Illegal entries into Slovenia have risen by 80% so far this year

Illegal immigrants on the Slovenian-Austrian border. (MTI/György Varga)
By Dénes Albert
3 Min Read

Authorities in Slovenia arrested 8,200 border violators in the first seven months of the year, 80 percent more than in the same period of the previous year, and the number of people applying for international protection also increased, the country’s interior ministry revealed on Monday.

Tomaz Pavcek of the border police said that the majority of migrants had started their journey from Afghanistan, adding that the number of people arriving from Cuba, India, and Burundi has also increased significantly this year. These are countries whose citizens do not need a visa to enter Serbia.
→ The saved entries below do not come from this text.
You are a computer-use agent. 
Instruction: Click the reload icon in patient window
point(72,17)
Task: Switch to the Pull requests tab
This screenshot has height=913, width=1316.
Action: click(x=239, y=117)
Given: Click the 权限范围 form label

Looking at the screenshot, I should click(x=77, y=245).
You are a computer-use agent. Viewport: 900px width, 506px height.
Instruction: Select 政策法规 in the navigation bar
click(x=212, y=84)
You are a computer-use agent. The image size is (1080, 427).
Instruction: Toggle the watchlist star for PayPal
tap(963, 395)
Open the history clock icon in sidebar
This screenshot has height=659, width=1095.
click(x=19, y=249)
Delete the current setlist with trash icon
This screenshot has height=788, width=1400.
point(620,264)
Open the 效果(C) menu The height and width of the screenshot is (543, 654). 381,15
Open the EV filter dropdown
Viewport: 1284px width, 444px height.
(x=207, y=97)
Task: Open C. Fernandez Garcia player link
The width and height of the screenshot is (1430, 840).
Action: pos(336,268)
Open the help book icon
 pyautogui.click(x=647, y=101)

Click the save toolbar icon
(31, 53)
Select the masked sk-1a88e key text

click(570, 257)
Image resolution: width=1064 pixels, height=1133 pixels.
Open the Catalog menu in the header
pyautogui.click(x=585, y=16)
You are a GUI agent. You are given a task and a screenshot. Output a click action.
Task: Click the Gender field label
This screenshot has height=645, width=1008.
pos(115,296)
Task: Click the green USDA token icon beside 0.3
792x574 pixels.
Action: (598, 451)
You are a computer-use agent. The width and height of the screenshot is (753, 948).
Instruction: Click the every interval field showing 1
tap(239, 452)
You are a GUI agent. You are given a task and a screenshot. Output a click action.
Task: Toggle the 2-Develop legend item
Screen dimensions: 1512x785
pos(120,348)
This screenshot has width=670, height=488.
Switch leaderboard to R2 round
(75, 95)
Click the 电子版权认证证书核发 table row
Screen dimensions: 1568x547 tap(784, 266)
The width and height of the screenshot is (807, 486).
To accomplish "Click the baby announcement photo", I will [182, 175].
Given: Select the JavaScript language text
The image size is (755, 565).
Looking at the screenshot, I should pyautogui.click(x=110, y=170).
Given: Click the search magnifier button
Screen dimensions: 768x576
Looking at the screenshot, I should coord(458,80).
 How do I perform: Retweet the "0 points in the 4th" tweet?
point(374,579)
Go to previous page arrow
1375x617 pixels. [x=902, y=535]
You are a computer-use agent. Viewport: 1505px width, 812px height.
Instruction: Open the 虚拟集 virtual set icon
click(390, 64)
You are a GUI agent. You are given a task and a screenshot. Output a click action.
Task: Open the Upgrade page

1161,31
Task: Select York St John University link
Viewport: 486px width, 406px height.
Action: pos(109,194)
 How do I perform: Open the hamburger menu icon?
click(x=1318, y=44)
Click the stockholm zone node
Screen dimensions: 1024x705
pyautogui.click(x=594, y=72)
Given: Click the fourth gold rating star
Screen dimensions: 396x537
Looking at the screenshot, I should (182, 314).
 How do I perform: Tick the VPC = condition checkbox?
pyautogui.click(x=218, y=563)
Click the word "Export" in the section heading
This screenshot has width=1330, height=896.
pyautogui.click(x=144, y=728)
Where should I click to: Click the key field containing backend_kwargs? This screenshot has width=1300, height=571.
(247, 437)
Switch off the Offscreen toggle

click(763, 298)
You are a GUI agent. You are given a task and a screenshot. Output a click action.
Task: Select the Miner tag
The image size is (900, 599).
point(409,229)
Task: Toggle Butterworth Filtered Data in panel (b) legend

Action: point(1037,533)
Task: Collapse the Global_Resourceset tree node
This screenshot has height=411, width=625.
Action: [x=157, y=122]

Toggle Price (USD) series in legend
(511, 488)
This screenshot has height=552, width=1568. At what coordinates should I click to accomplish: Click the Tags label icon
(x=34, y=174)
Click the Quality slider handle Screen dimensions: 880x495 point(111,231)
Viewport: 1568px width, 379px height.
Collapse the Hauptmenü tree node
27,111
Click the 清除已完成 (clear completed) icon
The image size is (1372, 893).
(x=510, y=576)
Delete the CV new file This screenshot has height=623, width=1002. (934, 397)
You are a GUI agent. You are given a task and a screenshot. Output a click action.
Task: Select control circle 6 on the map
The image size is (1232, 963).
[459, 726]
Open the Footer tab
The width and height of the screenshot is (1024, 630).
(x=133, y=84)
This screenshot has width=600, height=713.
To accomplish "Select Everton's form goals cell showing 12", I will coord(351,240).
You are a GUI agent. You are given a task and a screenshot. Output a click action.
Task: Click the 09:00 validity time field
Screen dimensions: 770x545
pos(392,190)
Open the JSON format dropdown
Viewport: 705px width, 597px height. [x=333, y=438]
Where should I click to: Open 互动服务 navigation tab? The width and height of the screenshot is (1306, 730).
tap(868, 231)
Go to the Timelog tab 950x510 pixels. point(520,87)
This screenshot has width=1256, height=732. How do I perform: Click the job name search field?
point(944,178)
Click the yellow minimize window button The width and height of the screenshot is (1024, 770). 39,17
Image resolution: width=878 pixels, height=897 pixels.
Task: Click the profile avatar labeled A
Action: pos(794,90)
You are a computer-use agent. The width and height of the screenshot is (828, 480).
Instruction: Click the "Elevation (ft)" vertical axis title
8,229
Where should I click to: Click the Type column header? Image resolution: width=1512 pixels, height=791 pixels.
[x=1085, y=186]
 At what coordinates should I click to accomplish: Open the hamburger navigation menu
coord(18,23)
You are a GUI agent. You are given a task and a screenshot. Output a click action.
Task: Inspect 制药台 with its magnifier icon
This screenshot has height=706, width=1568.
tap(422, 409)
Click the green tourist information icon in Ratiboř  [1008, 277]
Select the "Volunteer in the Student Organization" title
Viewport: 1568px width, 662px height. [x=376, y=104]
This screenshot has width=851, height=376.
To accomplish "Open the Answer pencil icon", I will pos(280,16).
He pointed out that groups and individuals helping migrants to cross the border illegally were also active in the first seven months of the year — the police detained 130 people from 30 countries suspected of people smuggling, most of them Serbian citizens. He added that the number of people applying for international protection had also increased, with 90 percent of the detained illegal immigrants requesting protection in Slovenia. However, the majority leave the country before the end of the asylum procedure, Pavcek explained.

The border police official said that despite the fact that the number of illegal border-crossings had increased slightly compared to the period before the coronavirus epidemic, the police did not notice an increase in the number of crimes committed by foreign nationals entering Slovenia illegally.

Meanwhile, in the past 11 days, the Slovenian army has removed more than 1 kilometer of barbed wire fence from the section of the border with Croatia; removal of the fence has also begun on the stretches of the border where no large number of illegal border-crossings were registered. Breaking down the fence between Croatia and Slovenia is one of the priorities of the new left-wing government led by Robert Golob.

Back in 2015, at the height of the first migration wave, Slovenia built a 176-kilometer-long barbed wire fence on its 670-kilometer border with Croatia due to the wave of migration. This was later gradually replaced by a panel fence and expanded.